Netrebko begins with a Rachmaninoff song, “Lilacs.” I so often hear, and write about, the composer’s piano transcription of this song—I just did so earlier in the week—that I almost forget it is, in fact, a song.
So, now comes time for me to review Netrebko. I have been doing this for a long time—since first hearing her when she debuted at the Met, in 2002 (as Natasha in Prokofiev’s War and Peace). I’m not sure my fingers can type anymore about this lady.
She does some magnificent things in this recital. She does some unfortunate things. She wobbles, she thins, she sharps (as usual). She also flats, badly—in “Die Nacht,” the Richard Strauss song. The voice is not what it was. It is more “interesting” than beautiful.
But, oh, she is still Netrebko—that genius of singing, and of musical theater. As I always say, I have no idea what she would score on the SAT, and don’t care.

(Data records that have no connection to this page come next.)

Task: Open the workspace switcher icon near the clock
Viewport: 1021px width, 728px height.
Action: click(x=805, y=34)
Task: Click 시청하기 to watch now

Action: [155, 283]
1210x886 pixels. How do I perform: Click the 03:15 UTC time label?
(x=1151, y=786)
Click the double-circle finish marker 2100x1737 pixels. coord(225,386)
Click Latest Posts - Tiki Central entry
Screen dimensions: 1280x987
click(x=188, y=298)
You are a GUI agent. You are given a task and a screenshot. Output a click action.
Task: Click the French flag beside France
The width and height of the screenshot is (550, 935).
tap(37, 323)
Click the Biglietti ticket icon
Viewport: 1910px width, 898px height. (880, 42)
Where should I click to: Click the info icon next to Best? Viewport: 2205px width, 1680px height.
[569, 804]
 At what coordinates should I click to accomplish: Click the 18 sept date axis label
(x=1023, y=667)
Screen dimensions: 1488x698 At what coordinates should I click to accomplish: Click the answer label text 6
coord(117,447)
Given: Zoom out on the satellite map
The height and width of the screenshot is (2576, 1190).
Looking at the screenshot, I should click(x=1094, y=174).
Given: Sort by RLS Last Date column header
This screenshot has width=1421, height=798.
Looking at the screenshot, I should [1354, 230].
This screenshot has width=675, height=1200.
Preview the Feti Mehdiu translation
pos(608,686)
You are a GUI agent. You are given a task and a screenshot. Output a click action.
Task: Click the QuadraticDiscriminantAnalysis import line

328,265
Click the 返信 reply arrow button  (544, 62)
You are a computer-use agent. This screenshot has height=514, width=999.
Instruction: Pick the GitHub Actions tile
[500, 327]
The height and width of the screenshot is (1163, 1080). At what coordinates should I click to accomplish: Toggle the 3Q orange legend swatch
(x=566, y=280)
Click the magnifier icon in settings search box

Her vocal and musical IQ is off the charts.
Netrebko has a good partner in Pavel Nebolsin (long associated with the Bolshoi Theater). Like his singer, he is versatile, adaptable. Let me single out his introduction to “Morgen!” (Strauss). Pianists always mess this up; they try to make it profound. Nebolsin just plays it, which is right.
I would hear Anna Netrebko in anything, including “Mairzy Doats.” But she is at her best in Russian songs, I think. She must be the world’s foremost exponent of this repertoire right now. Dmitri Hvorostovsky is gone (not forgotten). Is Olga Borodina retired? I don’t see her around.
But Anna is ever visible, and a wonder of our times.